Code Hugger (Matthew Jones) edited this page Dec 4, 2020 · 3 revisions

Setting up and running the cron job

TODO: Document setting up the cron job (or link to another guide)

Cron Settings

TODO: Fill in the settings relevant to cron

  • CRON_BQ_IN_LIMIT - Limit for the number of courses processed in one loop of BigQuery. The default currently is 20 and this has been determined to be too low. You should set this to something much higher like 1000. This will likely be removed in a future version.

Cron Logic

Cron has a few operations depending on the data updated:

  • Currently for terms: (TODO: Document term update logic)
  • Currently for assignments, submissions and users (grades). Every run it deletes everything from the table and repopulates entirely from UDW.
  • For Resources (BigQuery) there is update logic to save time and costs. The update logic works like this:

Resources update logic (update_with_bq_access in cron.py)

Resources update runs based on an "upsert" only inserting the new data. So it tries to determine how far back it needs to go.

Determine date when data needs to be gathered

  • If there are any course.data_last_updated columns with null value then update based on the earliest date_start date of all of this set of courses. If all courses have this set go to next step.
    • There was a bug identified where if any courses in this set are in the future, nothing is updated, at least one course has to be in the past.
    • There was another bug where if it was a really old course it would do a full scan instead of just a semester scan.
  • Update based on the earliest course.data_last_update. These should currently all be the same and indicated based on the last cron run.

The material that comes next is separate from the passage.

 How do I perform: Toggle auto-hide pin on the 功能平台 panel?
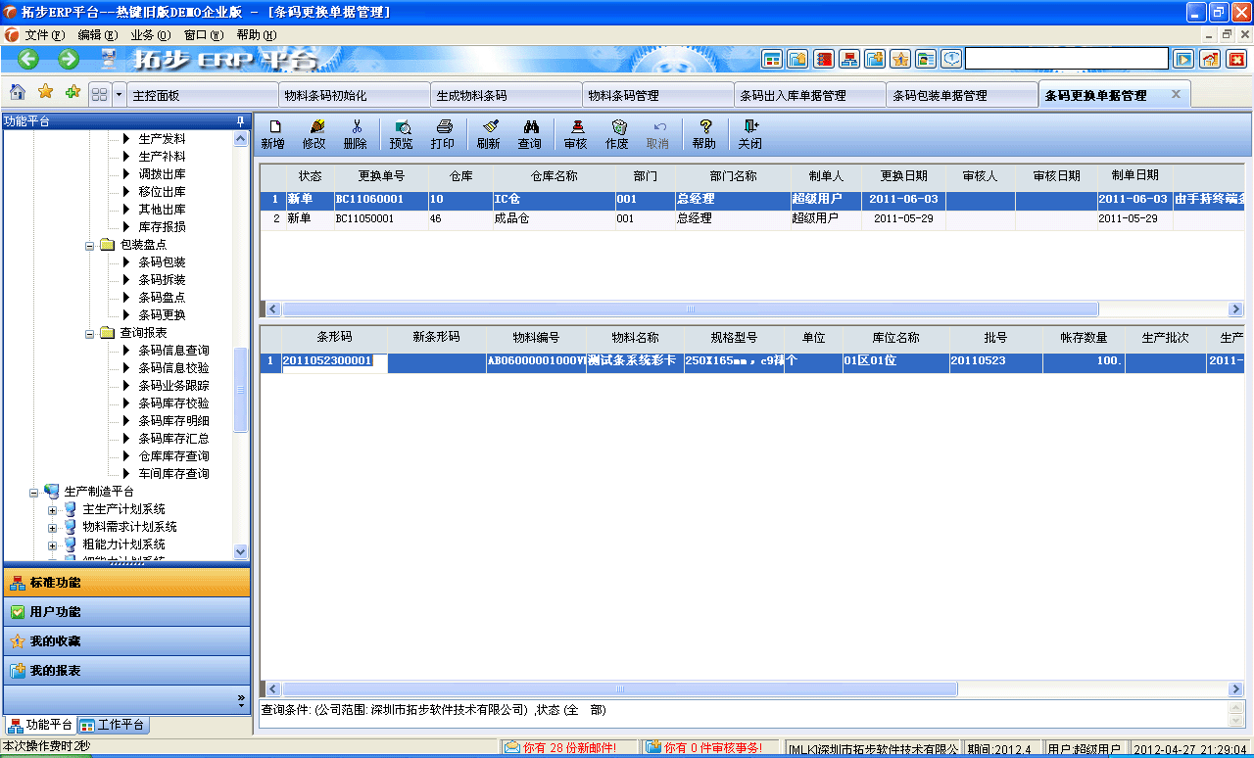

date_start is determined by this logic:

  • Check the course.date_start field in database, if set use that.
    • This may be populated manually in MyLA or if this is set on the course settings in Canvas. If not set go to next step.
  • Check the term. If term is not null and term has a date_start that date. If not go to next step.
  • Else use today as the start date for the course

Remove/update data after this range

After the date range is determined, all records after this date are deleted from resource_accessed and new records are inserted into both resource and resource_access from BigQuery. The queries run and data loaded are based on the various settings for configuring the cron.

After all resource_access is loaded, a second process update_canvas_resource will run. This updates the names based on the data in UDW and also will remove any resources that are not currently available in Canvas. It's possible a file could be accessed in the past but is no longer available.

Final updates

After everything has run, the unizin_metadata table is updated with information from the UDW. Also all of the course.data_last_updated dates are updated.

There is currently a bug where even if there is a caught exception, course.data_last_updated is still marked as being updated.